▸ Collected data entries
- - - - -

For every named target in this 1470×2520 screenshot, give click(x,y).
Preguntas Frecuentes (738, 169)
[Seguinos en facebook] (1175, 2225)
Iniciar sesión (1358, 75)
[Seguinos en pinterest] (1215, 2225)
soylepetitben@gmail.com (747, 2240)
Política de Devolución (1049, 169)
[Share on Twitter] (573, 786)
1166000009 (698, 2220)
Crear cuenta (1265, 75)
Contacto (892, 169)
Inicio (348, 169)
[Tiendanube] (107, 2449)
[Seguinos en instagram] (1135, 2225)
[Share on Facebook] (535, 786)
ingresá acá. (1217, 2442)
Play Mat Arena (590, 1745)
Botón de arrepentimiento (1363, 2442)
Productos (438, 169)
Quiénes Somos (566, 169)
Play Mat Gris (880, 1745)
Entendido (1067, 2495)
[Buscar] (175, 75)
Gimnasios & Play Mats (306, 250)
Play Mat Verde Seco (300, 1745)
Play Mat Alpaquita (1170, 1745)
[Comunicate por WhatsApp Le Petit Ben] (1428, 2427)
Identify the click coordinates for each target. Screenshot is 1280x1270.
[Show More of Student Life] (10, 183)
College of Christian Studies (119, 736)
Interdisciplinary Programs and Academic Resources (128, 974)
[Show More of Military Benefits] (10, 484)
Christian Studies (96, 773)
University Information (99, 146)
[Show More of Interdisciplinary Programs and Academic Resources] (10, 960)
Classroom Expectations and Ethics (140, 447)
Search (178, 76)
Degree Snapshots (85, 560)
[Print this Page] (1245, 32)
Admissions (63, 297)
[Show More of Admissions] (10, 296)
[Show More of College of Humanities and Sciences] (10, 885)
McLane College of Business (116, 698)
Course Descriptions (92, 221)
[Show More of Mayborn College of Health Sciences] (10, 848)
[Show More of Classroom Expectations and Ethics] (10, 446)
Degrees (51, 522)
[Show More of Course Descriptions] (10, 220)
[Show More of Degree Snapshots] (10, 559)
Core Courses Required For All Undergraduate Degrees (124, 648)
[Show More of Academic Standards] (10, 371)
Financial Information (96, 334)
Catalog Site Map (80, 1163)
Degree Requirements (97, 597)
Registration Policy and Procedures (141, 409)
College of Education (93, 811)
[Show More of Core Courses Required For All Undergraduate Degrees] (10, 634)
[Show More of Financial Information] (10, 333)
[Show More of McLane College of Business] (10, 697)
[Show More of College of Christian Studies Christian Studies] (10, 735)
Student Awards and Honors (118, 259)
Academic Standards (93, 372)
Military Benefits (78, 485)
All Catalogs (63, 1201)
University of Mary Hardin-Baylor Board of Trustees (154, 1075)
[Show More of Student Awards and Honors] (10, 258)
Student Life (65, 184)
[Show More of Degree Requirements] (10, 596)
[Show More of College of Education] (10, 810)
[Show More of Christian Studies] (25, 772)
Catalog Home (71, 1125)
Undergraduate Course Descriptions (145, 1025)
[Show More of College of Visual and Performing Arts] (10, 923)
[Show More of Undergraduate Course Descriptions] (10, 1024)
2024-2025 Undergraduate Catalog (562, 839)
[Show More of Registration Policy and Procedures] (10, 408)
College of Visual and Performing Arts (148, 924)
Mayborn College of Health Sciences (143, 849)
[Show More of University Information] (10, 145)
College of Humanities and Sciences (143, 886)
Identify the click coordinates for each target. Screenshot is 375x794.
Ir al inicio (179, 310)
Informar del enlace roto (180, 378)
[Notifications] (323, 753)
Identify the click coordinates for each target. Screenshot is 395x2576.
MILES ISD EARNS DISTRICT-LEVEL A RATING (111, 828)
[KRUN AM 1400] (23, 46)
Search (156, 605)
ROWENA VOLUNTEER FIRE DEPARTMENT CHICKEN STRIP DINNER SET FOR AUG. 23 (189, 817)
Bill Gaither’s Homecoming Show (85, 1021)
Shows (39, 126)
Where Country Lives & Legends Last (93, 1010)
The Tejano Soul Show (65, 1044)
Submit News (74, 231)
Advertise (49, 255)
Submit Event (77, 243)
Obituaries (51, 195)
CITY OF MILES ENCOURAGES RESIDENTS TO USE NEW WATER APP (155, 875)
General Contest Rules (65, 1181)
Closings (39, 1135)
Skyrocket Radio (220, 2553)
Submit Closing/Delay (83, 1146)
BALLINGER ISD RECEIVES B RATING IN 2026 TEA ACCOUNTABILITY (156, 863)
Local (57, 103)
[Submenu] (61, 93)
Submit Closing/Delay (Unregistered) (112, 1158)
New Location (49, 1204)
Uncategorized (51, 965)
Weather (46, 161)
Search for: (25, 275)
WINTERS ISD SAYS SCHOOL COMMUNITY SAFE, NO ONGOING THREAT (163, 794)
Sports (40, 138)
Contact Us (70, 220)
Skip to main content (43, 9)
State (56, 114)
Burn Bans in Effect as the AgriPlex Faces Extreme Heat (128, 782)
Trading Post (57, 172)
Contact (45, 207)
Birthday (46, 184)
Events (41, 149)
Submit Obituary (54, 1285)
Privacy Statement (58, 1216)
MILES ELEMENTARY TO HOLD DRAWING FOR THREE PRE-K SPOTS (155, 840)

- - - - -

▸ EXERCISE REQUIREMENTS
Could you repeat exactly the lines above from the line with "Entendido (1067, 2495)" up to and including the line with "[Show More of Student Life] (10, 183)", and only those?

▸ SOLUTION TO THE EXERCISE
Entendido (1067, 2495)
[Buscar] (175, 75)
Gimnasios & Play Mats (306, 250)
Play Mat Verde Seco (300, 1745)
Play Mat Alpaquita (1170, 1745)
[Comunicate por WhatsApp Le Petit Ben] (1428, 2427)
Identify the click coordinates for each target. Screenshot is 1280x1270.
[Show More of Student Life] (10, 183)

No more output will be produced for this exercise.